▶ [Try it]: Nothing but the lines from the one containing "You are a computer-use agent." through the one containing "Instruction: Choose size 27", both included, should be given again, each exactly as written below.

▶ [Listed records]:
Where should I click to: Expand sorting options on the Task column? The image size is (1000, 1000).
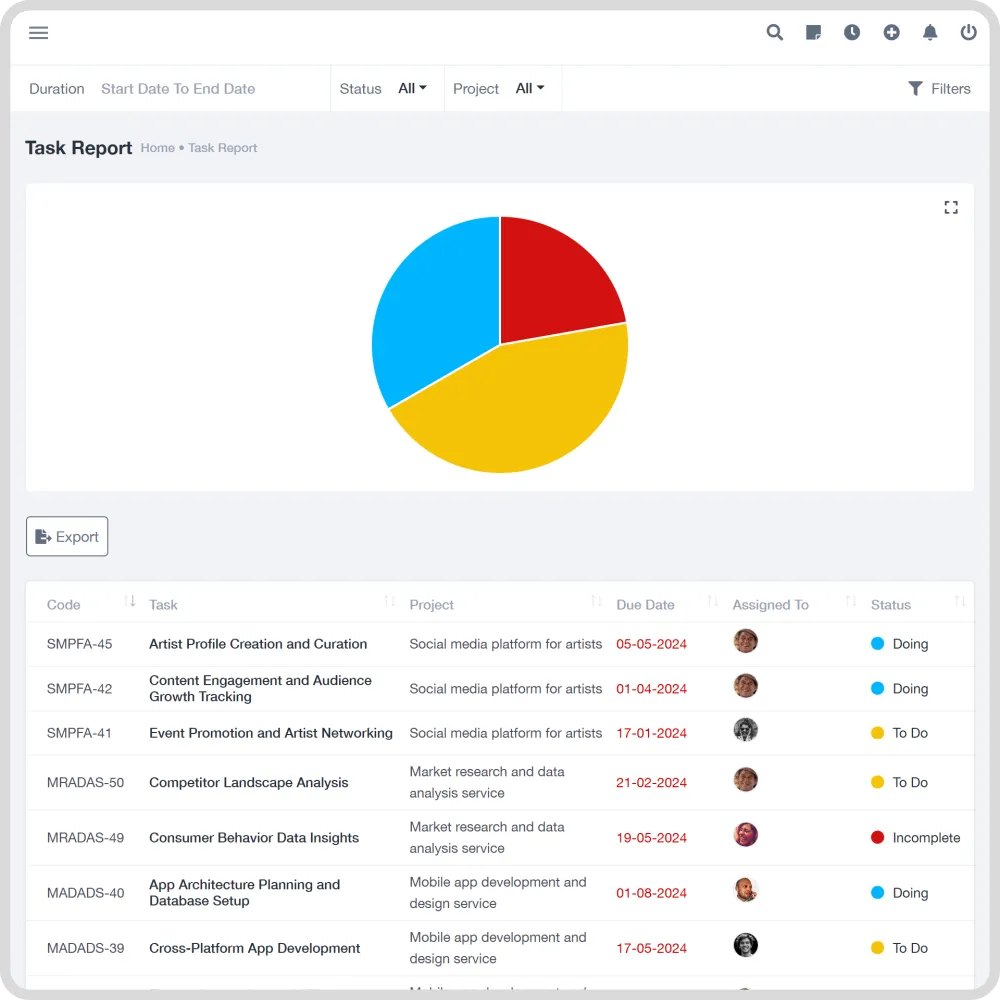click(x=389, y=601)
--
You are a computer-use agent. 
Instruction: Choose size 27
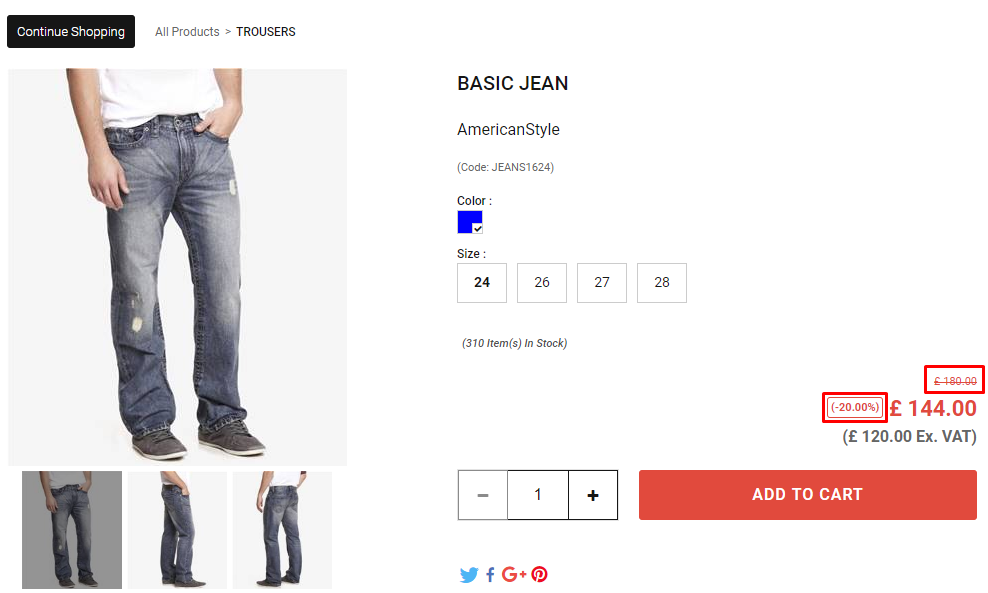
--
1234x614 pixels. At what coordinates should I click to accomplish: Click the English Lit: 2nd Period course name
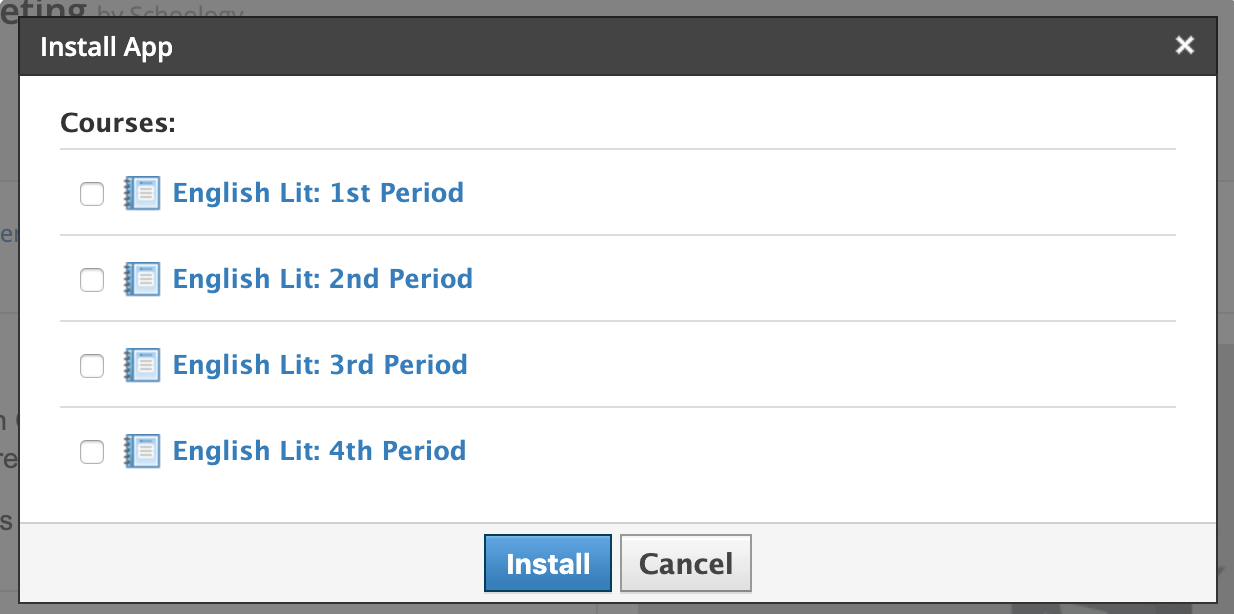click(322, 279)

▶ [Result below]:
You are a computer-use agent. 
Instruction: Choose size 27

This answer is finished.